▶ **Data listing**:
◇ ◇ ◇ ◇

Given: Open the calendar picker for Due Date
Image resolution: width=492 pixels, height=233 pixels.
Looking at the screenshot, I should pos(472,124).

◇ ◇ ◇ ◇

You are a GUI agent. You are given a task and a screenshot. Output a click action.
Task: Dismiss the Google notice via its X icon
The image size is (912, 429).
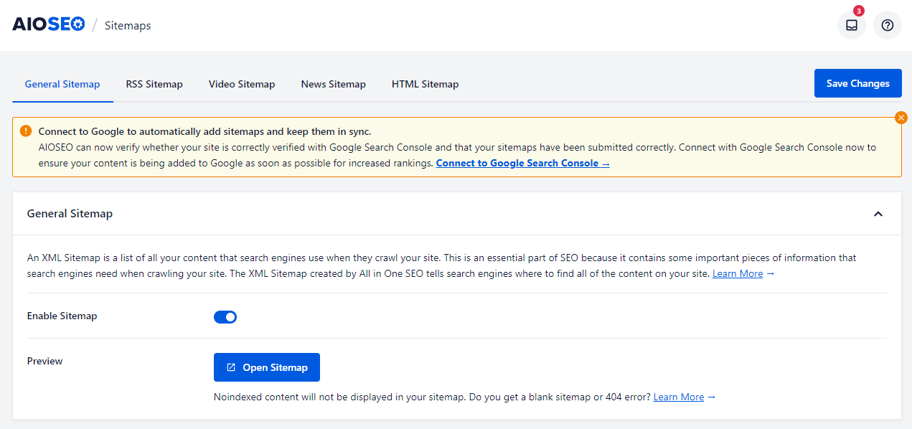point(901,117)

◇ ◇ ◇ ◇

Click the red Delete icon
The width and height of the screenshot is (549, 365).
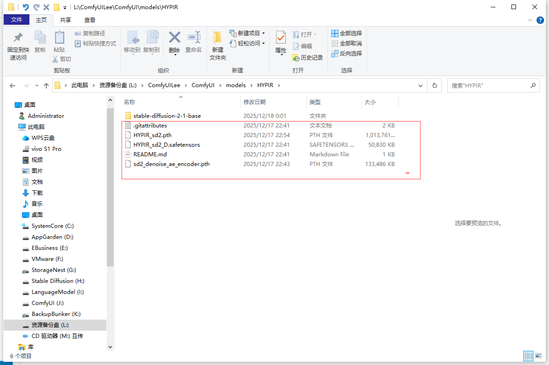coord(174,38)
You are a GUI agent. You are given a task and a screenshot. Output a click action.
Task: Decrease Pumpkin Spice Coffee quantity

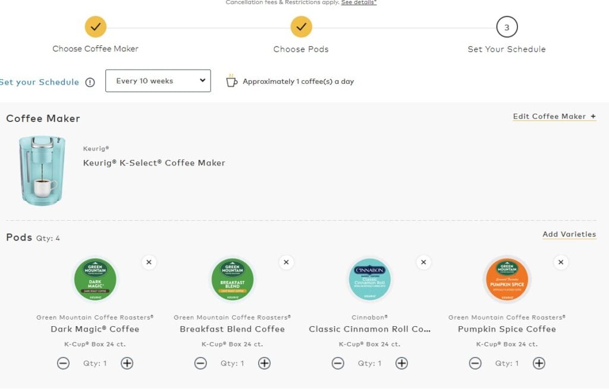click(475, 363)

◇ ◇ ◇ ◇

▶ **Action item**:
Write out every line of the entries that holds the word "icon".

▶ **Exercise output**:
Task: Dismiss the Google notice via its X icon
Click the red Delete icon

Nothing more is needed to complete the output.